On Thursday, consulting firm Dryad Maritime said that there is cause for cautious optimism regarding maritime crime and piracy, with the latest Q3 numbers showing a significant reduction of activity in hotspot regions: the Gulf of Guinea, Southeast Asia and the high risk area off Somalia all saw a marked decline in reported crime over the last three months.

In Southeast Asia, leaving out the Abu Sayyaf kidnappings in the Sulu Sea, maritime crime is at its lowest levels in seven years, due in no small part to a law enforcement campaign in the Straits of Malacca and Singapore.

However, the threat from Abu Sayyaf in the Sulu Sea appears to remain, with little effect from a shoreside military campaign against the group, Dryad said. In addition, pirate boardings of merchant ships in Malaysian waters of the South China Sea have renewed as authorities scale back patrols. Dryad also noted the continuation of attacks on fishermen in the littoral waters of Bangladesh's border with India, an area known as the Sundarbans. These incidents do not pose a threat to merchant shipping and generally go unrecorded, but India's National Fishermen Forum estimates that there are about 20 kidnappings per year in the region. 

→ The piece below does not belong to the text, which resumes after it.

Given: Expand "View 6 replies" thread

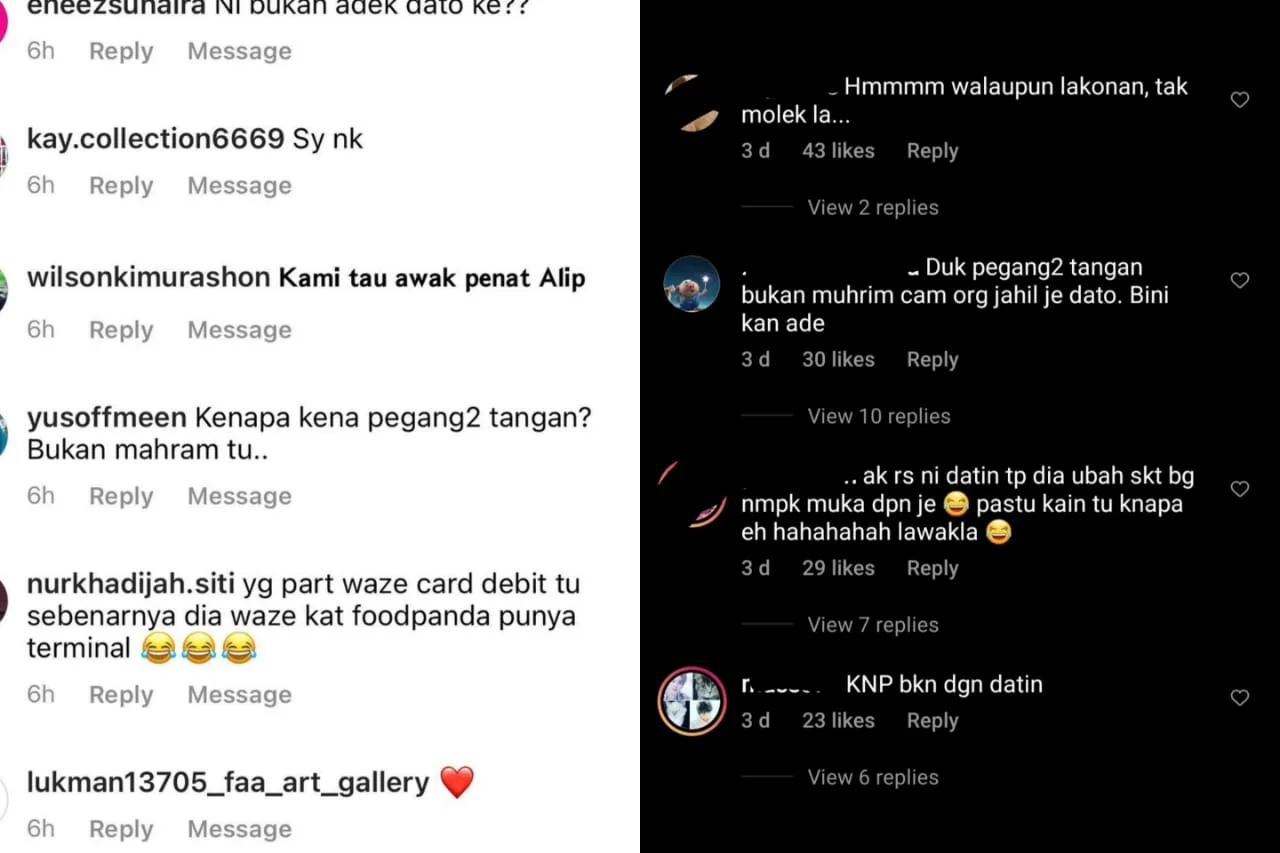Looking at the screenshot, I should [873, 777].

In the Gulf of Guinea, the rapid pace of kidnappings and boardings appears to have tailed off, Dryad said, with only four attacks in Q3 versus 35 in the first half of the year. Only one attack resulted in a kidnapping, the abduction of two crewmembers from the Prince Joseph 1 off of Bayelsa in July; in the other three cases the crew escaped capture by taking refuge in the ship's citadel until after the pirates departed. Dryad warned, however, that improving weather conditions in the fourth quarter could lead to renewed attacks, as it has in prior years. Boardings and petty theft at anchorages and ports remain prevalent in the region. 

No attacks were reported off Somalia, the continuation of a two-year absence of pirate activity in the High Risk Area.

Despite the global decline in reported maritime crime, Dryad warned that piracy remains a real threat to seafarers, and a cautious outlook is still in order: so far this year, 81 mariners have been kidnapped, seven have been killed and 61 remain in captivity.